L’équipe officinale n’échappe pas à cette vague de mal-être. « Les pharmaciens, comme d’autres professionnels de santé, ont tendance à ne pas s’écouter. Ils ne sont pas assez attentifs à eux-mêmes, et ne portent pas attention à ces signes déclencheurs physiques et émotionnels », constate Bruno Vibert. Ce psychothérapeute recommande de veiller à se ménager des bulles de plaisir, de se déconnecter des écrans, de revenir à la sensorialité, ne serait-ce qu’en portant des couleurs gaies. Il leur conseille de ne pas se laisser absorber par le mal-être des patients afin de ne pas se fragiliser.
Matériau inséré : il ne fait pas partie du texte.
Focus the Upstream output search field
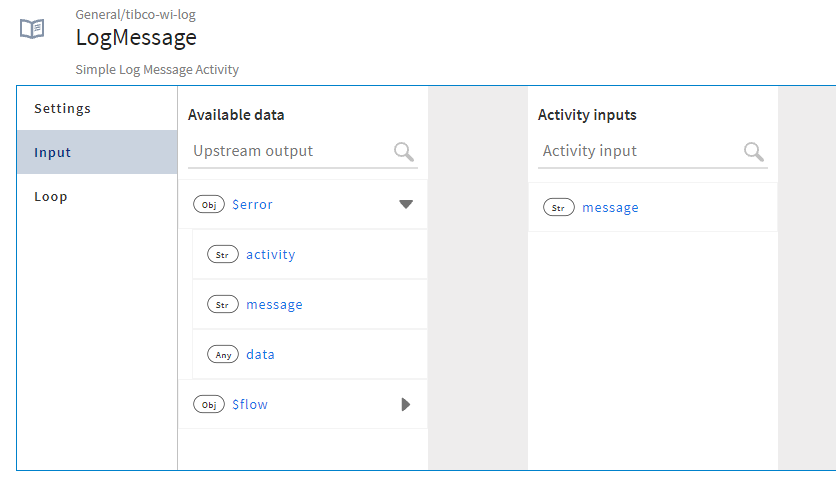Image resolution: width=836 pixels, height=486 pixels. tap(290, 151)
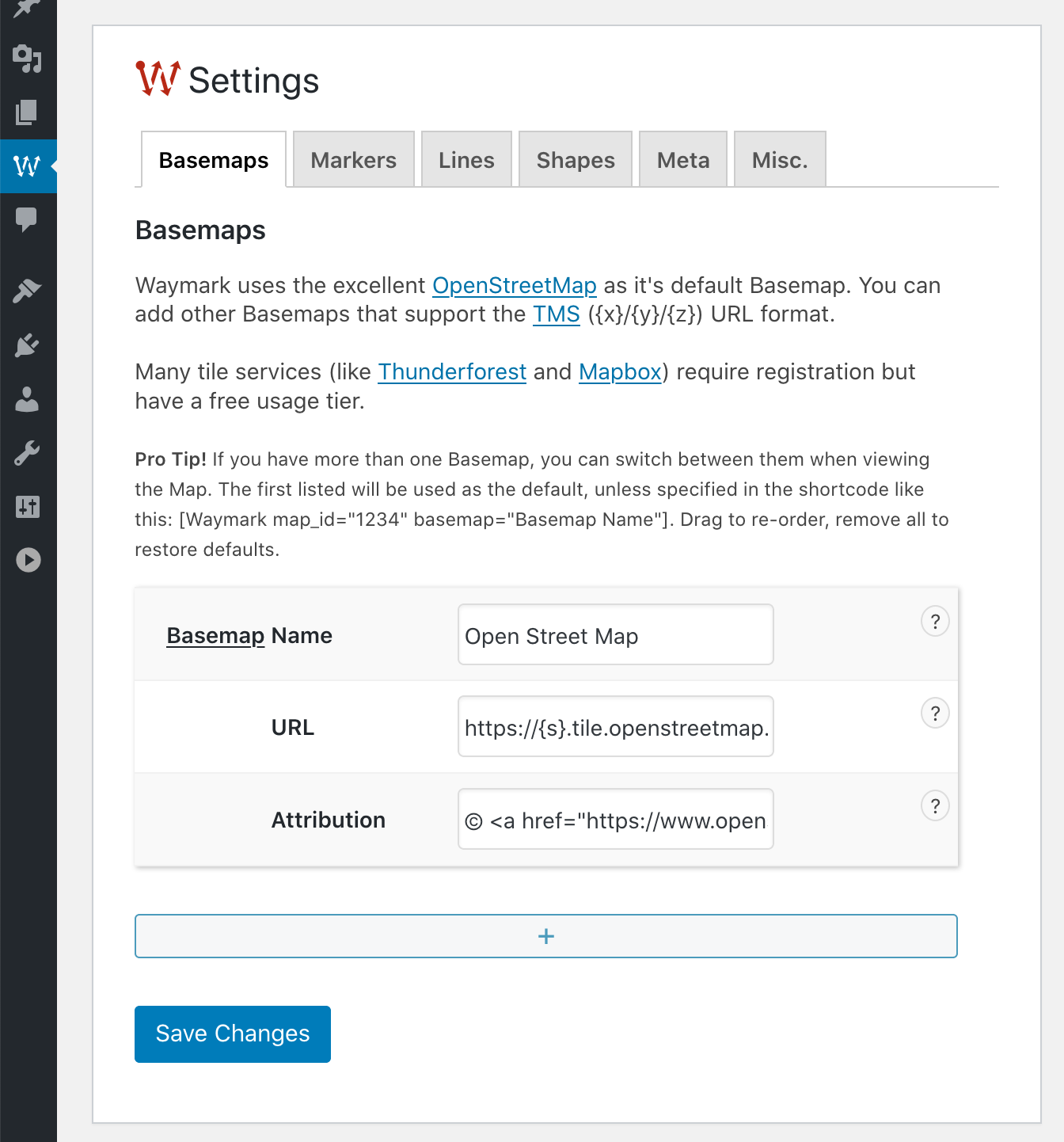Open the Thunderforest link

[x=452, y=371]
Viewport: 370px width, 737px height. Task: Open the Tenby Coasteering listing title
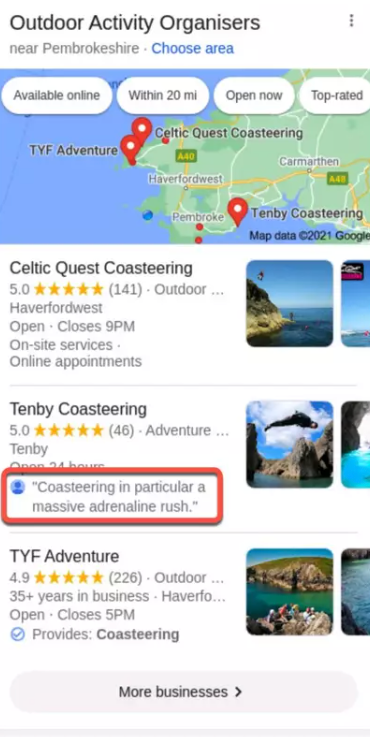[78, 409]
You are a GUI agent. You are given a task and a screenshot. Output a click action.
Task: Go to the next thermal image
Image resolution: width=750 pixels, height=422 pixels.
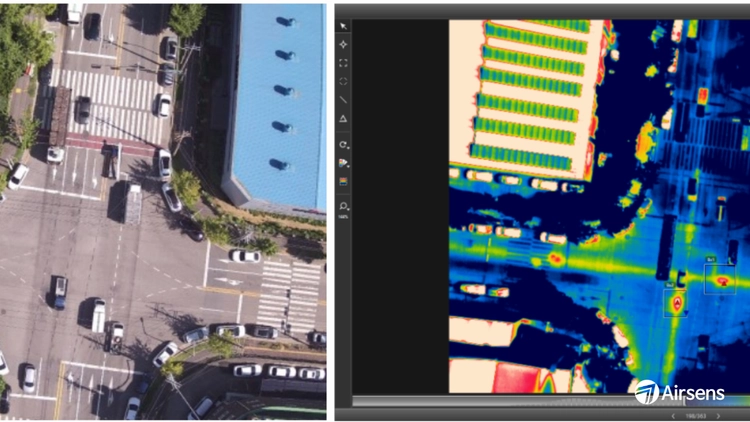(718, 416)

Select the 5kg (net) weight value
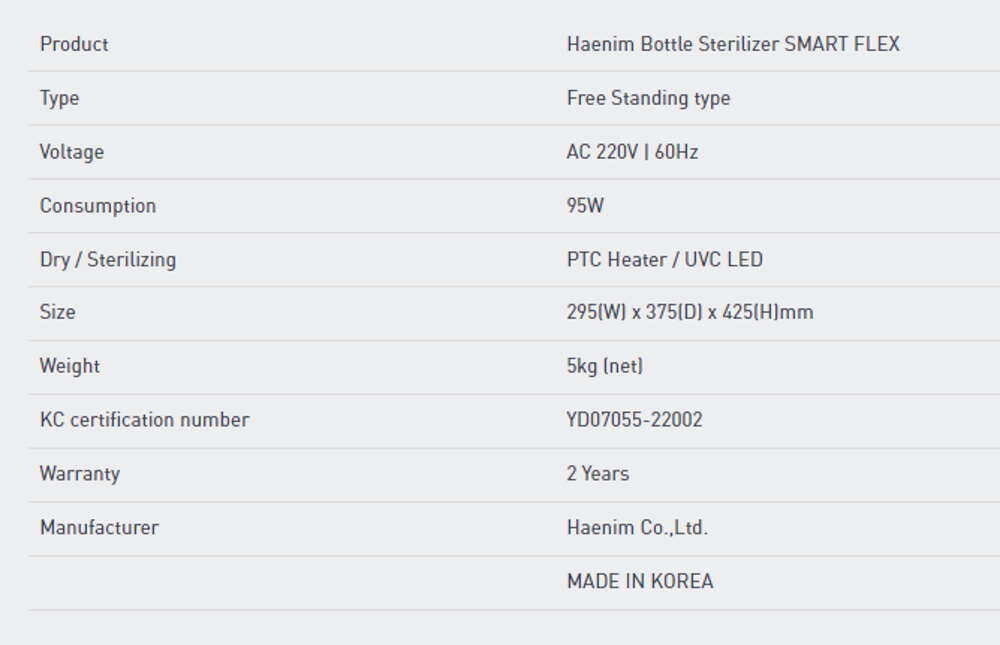point(604,366)
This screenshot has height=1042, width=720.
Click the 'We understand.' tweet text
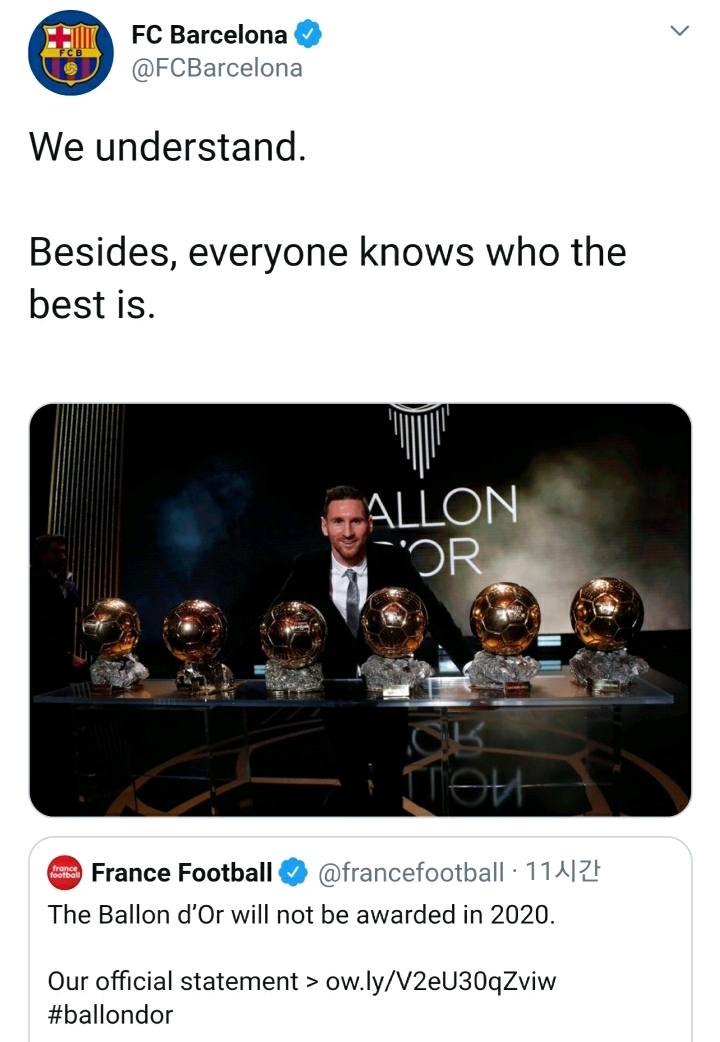tap(167, 148)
Un exercice de communication au quotidien peut permettre d’éviter ce piège, affirme le psychothérapeute. « Ainsi, face au client, il faut privilégier les formulations telles que « je vous comprends » « je vous recommande », « vous pouvez essayer », aux injonctions « il faut que… », « vous devriez… » car ces dernières, si elles ne sont pas suivies par le patient, ne peuvent être que déceptives, expose Bruno Vibert. En adoptant cette position dès le départ, l'officinal prend du recul. Le pharmacien n’est coupable de rien ! »
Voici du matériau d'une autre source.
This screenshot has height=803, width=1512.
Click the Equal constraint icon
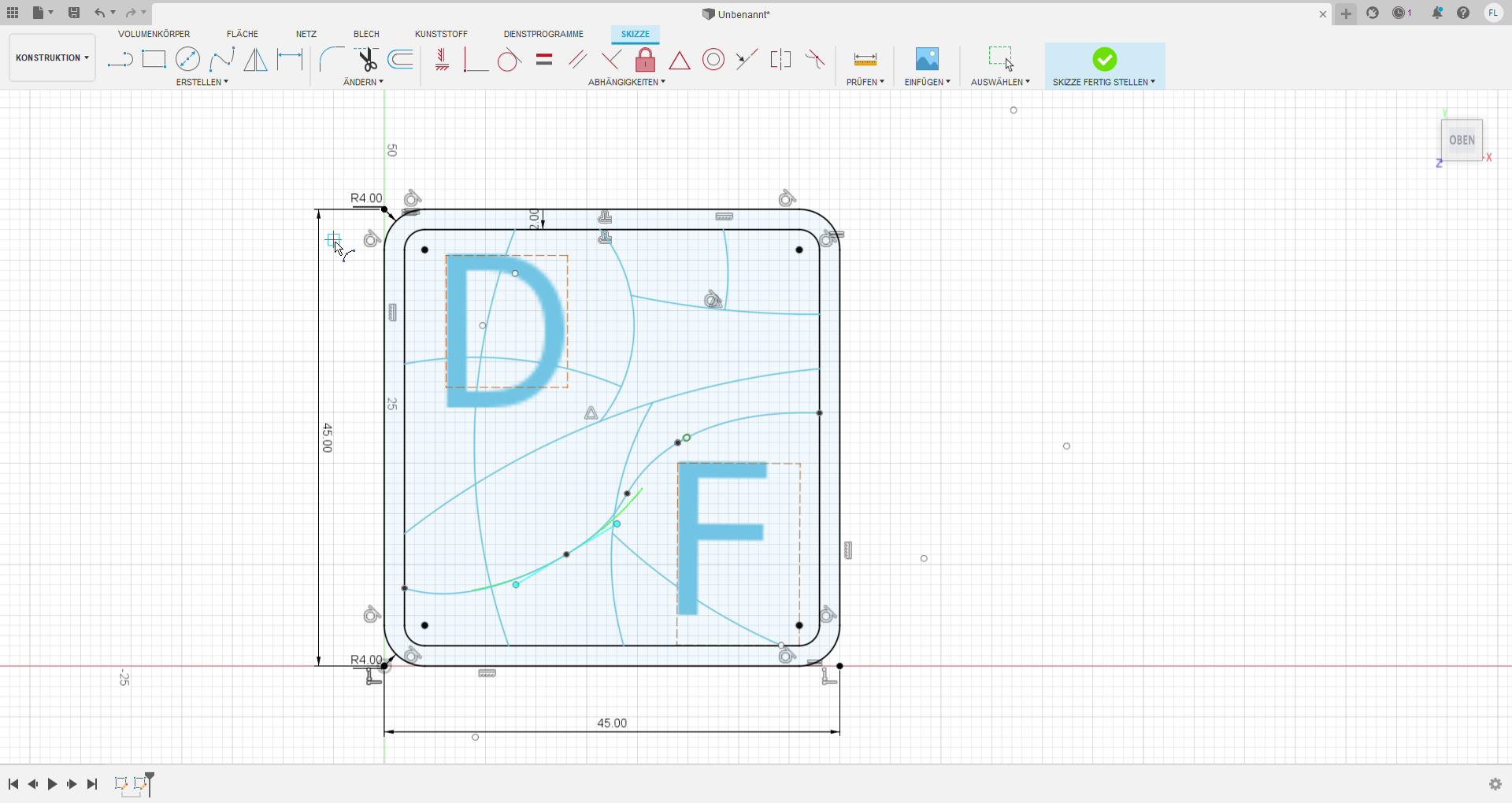pyautogui.click(x=544, y=60)
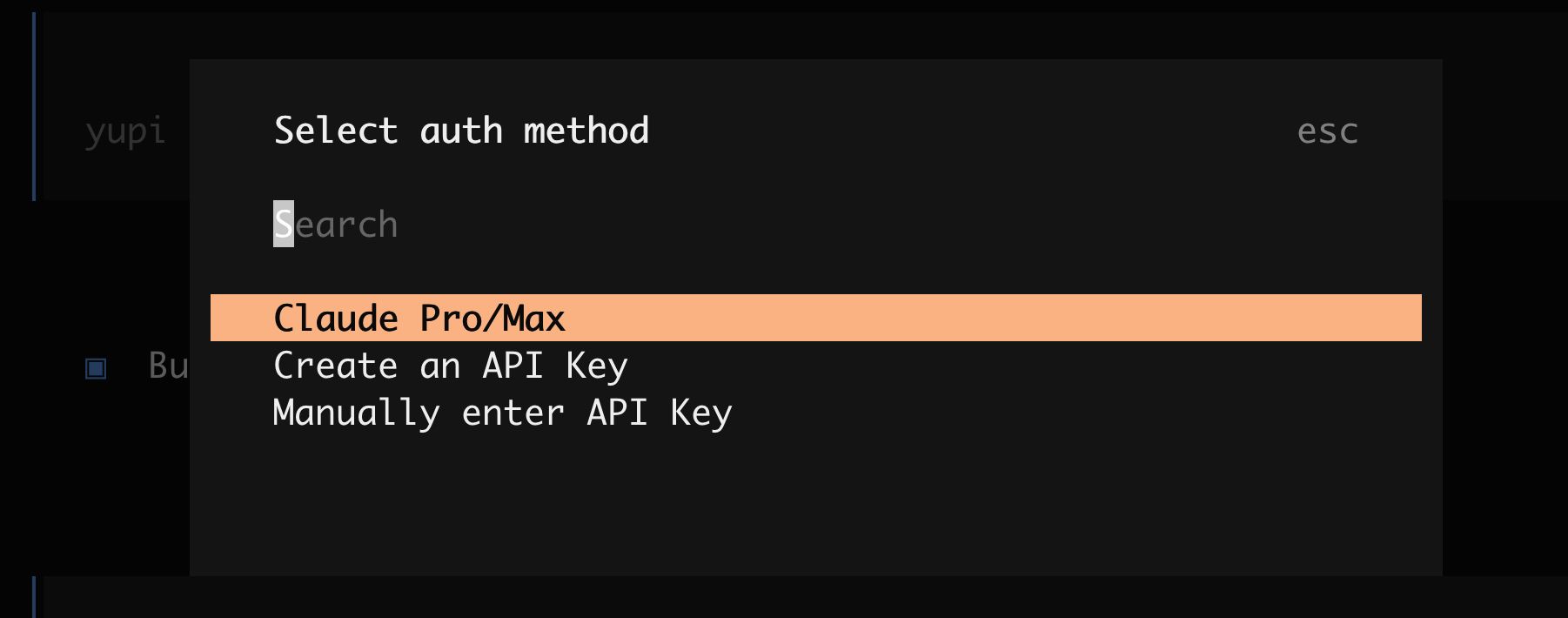Screen dimensions: 1568x618
Task: Click the blue vertical bar beside yupi
Action: (34, 106)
Les groupements prennent également ces alertes au sérieux. Giropharm proposera ainsi dès la semaine prochaine un module de formation en visioconférence sur le thème « Savoir mieux prendre en charge les émotions des patients en période de crise sanitaire ». La formation des titulaires comme de leurs équipes est sans aucun doute l’un des moyens les plus pertinents pour répondre à la situation. « Les modules de formation vont donner les clés aux équipes pour comprendre le contexte auquel elles ne sont pas forcément confrontées : confinement, télétravail, solitude, précarité sociale et économique, et leurs effets dévastateurs sur la santé mentale : troubles du sommeil, anxiété, dépression, risque de burn-out, voire addictions sous diverses formes, auxquels on pourra répondre par des conseils associés », suggère Marie-Hélène Gauthey, directrice d’Atoopharm, dont le cabinet a déjà assuré plus d’un millier de formations* depuis le premier confinement.
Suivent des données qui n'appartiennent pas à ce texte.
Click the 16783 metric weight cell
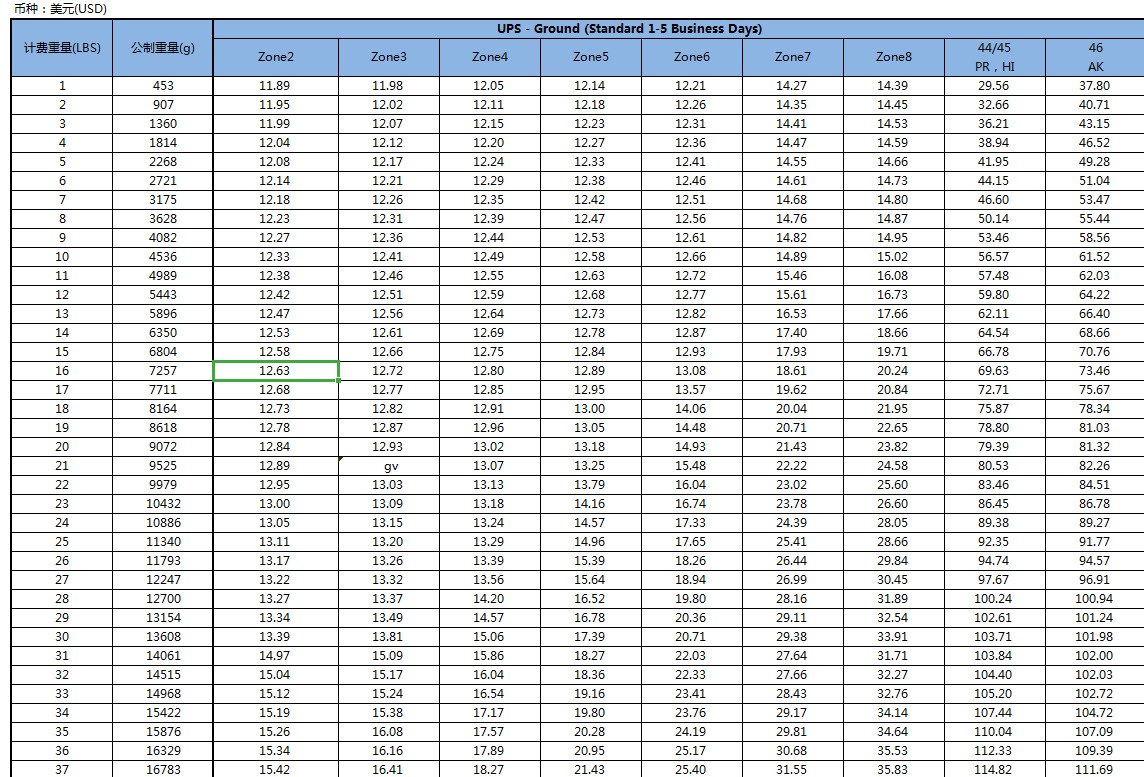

La formatrice insiste également sur les troubles non exprimés par les patients et qu’il faudra détecter sans paraître trop intrusif. Un entretien de bilan, payant ou non (prix préconisé 19 euros), peut être proposé à ces patients afin d'identifier avec eux les troubles qu’ils ressentent. L'accès des collaborateurs à ces différents éléments de réponse donne également un signal managérial très fort. Ces formations donnent en effet aux équipes officinales l’assurance que la mobilisation contre le Covid-19 se poursuit, mais sous une autre forme.
* Les effets délétères de la crise sanitaire en trois modules atoopharm.fr.